▶ [Task statement]: Reproduce the stretch of the listing from the line containing "886x701 pixels. How" through the end of the listing, keeping every line verbatim.

▶ [Data shown]:
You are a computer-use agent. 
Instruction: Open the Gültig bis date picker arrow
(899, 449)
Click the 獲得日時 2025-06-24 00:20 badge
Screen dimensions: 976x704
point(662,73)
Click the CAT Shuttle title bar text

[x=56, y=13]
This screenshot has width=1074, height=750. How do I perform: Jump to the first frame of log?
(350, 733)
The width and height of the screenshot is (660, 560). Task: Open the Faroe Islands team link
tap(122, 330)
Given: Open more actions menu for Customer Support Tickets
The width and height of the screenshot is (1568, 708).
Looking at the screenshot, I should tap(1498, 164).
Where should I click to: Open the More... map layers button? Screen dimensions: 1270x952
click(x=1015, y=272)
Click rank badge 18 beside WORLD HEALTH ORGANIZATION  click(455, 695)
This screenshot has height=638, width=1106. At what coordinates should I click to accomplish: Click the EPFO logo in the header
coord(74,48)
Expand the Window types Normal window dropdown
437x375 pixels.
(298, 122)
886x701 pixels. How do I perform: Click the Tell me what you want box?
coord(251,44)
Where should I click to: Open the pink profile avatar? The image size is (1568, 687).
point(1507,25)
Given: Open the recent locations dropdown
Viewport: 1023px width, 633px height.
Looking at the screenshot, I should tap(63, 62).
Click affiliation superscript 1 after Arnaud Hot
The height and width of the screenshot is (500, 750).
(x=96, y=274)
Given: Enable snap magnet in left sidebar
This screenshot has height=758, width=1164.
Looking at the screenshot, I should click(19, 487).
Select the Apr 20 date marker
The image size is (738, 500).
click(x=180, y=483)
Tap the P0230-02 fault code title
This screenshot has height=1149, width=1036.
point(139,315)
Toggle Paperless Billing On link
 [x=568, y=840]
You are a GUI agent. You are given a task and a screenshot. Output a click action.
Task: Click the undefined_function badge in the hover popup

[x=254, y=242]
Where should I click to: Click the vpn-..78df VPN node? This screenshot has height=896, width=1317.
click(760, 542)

▶ [Complete response]:
886x701 pixels. How do I perform: Click the Tell me what you want box?
coord(251,44)
Where should I click to: Open the pink profile avatar? The image size is (1568, 687).
point(1507,25)
Given: Open the recent locations dropdown
Viewport: 1023px width, 633px height.
Looking at the screenshot, I should tap(63, 62).
Click affiliation superscript 1 after Arnaud Hot
The height and width of the screenshot is (500, 750).
(x=96, y=274)
Given: Enable snap magnet in left sidebar
This screenshot has height=758, width=1164.
Looking at the screenshot, I should click(19, 487).
Select the Apr 20 date marker
The image size is (738, 500).
click(x=180, y=483)
Tap the P0230-02 fault code title
This screenshot has height=1149, width=1036.
point(139,315)
Toggle Paperless Billing On link
 [x=568, y=840]
You are a GUI agent. You are given a task and a screenshot. Output a click action.
Task: Click the undefined_function badge in the hover popup

[x=254, y=242]
Where should I click to: Click the vpn-..78df VPN node? This screenshot has height=896, width=1317.
click(760, 542)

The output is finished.